BEGIN Provided material

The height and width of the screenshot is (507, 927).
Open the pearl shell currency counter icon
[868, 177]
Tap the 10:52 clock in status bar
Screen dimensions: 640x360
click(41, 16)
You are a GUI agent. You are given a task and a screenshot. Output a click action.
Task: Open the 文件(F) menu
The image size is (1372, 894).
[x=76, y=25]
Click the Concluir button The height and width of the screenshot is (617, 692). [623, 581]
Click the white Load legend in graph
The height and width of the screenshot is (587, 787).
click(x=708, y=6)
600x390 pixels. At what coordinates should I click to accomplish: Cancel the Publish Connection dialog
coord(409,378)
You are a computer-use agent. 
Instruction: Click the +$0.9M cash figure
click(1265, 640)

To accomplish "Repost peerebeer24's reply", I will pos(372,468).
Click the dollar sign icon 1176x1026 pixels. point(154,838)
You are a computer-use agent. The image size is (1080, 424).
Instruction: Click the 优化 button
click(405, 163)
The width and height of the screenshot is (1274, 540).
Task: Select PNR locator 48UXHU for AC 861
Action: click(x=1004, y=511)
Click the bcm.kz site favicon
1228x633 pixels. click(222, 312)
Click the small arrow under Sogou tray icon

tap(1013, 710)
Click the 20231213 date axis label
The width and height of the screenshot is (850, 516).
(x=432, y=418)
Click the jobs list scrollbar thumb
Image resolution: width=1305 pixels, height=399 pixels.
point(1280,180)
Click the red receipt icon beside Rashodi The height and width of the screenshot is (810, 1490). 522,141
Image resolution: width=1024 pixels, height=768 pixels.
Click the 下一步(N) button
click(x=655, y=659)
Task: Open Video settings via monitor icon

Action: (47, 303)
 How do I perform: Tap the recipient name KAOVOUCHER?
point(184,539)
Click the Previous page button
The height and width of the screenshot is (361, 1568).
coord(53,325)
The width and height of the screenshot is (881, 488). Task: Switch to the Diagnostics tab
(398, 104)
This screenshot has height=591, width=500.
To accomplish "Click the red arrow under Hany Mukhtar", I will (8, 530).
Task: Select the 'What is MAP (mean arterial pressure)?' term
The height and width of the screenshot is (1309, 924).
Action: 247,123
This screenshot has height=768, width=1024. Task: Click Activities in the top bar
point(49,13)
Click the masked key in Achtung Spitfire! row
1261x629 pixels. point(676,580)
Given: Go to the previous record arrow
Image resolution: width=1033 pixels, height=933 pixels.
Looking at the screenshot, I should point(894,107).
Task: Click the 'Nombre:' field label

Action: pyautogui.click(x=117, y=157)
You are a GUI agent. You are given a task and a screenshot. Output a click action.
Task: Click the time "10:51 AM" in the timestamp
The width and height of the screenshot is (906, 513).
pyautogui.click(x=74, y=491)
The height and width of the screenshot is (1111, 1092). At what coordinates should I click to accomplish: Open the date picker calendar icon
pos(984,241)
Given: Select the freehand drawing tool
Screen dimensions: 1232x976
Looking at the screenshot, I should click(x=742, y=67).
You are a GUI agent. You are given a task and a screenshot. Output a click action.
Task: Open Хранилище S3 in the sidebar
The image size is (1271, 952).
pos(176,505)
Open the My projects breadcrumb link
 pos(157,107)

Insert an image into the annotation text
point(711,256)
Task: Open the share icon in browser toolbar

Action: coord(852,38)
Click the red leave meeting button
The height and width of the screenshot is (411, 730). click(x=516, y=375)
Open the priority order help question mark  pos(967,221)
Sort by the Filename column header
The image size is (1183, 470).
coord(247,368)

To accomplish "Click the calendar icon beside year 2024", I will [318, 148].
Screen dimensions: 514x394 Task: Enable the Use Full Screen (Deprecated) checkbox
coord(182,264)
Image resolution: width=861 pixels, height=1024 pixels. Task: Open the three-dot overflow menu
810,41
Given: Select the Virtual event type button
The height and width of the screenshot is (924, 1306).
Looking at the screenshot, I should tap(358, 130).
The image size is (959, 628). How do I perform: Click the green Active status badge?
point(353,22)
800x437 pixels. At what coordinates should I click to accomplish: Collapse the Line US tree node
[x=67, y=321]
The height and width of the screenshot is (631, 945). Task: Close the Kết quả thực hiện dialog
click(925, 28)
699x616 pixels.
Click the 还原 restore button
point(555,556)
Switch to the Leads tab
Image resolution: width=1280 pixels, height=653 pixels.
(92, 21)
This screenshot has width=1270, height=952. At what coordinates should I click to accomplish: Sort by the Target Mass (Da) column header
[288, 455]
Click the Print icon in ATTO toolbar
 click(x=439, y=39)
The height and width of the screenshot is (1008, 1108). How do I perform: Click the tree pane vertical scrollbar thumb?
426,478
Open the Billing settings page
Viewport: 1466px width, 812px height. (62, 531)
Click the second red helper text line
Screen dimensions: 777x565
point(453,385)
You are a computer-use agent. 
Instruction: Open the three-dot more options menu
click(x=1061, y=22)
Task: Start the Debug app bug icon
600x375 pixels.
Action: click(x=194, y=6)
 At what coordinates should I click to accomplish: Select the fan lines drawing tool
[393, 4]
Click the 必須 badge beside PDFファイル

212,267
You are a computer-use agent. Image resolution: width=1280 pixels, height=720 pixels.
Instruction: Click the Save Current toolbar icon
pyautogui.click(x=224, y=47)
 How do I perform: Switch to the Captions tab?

END Provided material

■ **Task requirements**: Quote the data above verbatim from its first line to the line that includes "Task: Open the 文件(F) menu", with both boundary lines retained.

■ **Result**:
The height and width of the screenshot is (507, 927).
Open the pearl shell currency counter icon
[868, 177]
Tap the 10:52 clock in status bar
Screen dimensions: 640x360
click(41, 16)
You are a GUI agent. You are given a task and a screenshot. Output a click action.
Task: Open the 文件(F) menu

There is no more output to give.